Aim of the task>
Can you render the records from the line with "Where should I click to: Select" to the line with "pyautogui.click(x=56, y=25)" as a Markdown table with columns Row and Text, numbering each line in order and leaving out blank lines?

Material provided>
▬▬▬

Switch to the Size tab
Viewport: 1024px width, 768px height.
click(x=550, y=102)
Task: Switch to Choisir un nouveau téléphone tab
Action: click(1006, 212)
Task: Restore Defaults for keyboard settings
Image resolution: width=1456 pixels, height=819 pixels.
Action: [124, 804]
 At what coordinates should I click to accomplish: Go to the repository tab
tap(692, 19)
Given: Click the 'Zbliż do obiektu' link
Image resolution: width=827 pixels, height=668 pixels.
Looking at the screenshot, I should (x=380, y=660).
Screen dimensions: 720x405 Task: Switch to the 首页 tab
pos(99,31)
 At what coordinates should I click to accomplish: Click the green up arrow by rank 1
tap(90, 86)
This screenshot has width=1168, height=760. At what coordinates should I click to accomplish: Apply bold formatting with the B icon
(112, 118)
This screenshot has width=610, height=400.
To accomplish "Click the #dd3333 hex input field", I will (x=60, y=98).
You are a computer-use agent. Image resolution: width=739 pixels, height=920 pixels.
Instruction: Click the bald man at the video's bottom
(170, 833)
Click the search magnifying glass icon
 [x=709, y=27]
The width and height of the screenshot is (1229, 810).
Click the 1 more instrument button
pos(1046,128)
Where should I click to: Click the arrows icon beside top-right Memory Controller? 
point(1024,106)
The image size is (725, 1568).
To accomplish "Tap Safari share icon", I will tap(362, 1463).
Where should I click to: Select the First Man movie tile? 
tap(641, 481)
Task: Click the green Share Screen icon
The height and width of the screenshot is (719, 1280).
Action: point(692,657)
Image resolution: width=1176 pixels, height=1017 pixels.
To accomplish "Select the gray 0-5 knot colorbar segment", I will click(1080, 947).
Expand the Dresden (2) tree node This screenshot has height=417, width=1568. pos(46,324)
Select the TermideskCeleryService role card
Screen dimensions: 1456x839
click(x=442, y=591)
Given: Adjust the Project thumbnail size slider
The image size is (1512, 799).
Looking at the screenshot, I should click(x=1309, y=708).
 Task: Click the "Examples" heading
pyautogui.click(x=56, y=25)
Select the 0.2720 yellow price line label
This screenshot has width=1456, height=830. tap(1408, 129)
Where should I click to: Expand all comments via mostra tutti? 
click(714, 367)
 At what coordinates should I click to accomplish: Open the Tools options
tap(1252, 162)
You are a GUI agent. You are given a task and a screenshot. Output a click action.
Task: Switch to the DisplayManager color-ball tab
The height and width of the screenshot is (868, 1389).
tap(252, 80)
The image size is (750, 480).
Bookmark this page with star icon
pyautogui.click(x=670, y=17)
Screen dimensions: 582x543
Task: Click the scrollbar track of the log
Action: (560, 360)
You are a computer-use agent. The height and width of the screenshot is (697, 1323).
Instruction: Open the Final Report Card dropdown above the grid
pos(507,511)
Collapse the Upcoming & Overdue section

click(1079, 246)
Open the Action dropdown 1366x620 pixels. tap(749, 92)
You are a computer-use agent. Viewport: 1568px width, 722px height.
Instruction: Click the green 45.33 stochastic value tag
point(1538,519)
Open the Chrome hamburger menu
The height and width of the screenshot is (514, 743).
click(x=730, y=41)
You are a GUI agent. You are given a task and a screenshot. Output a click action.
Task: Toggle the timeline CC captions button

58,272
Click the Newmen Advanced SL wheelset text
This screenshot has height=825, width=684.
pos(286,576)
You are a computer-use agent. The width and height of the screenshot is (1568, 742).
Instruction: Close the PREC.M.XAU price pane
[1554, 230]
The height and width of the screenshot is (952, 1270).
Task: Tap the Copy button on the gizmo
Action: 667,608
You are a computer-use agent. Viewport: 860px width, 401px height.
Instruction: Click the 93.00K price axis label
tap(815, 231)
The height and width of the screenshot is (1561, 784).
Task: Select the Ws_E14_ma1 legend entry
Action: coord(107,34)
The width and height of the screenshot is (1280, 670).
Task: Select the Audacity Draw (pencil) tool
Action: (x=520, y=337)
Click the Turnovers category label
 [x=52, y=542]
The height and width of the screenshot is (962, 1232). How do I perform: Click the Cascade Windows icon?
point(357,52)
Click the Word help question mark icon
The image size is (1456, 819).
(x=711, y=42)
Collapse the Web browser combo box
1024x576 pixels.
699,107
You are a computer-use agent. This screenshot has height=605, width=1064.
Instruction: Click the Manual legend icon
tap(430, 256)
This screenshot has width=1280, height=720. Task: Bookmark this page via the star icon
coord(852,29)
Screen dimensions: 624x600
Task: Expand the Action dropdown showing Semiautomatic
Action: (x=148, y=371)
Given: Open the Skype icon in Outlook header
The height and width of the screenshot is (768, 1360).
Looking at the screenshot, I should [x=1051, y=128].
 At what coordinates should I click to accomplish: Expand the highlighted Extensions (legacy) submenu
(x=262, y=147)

▬▬▬

Solved problem>
| Row | Text |
|---|---|
| 1 | Where should I click to: Select the First Man movie tile?  |
| 2 | tap(641, 481) |
| 3 | Task: Click the green Share Screen icon |
| 4 | The height and width of the screenshot is (719, 1280). |
| 5 | Action: point(692,657) |
| 6 | Image resolution: width=1176 pixels, height=1017 pixels. |
| 7 | To accomplish "Select the gray 0-5 knot colorbar segment", I will click(1080, 947). |
| 8 | Expand the Dresden (2) tree node This screenshot has height=417, width=1568. pos(46,324) |
| 9 | Select the TermideskCeleryService role card |
| 10 | Screen dimensions: 1456x839 |
| 11 | click(x=442, y=591) |
| 12 | Given: Adjust the Project thumbnail size slider |
| 13 | The image size is (1512, 799). |
| 14 | Looking at the screenshot, I should click(x=1309, y=708). |
| 15 |  Task: Click the "Examples" heading |
| 16 | pyautogui.click(x=56, y=25) |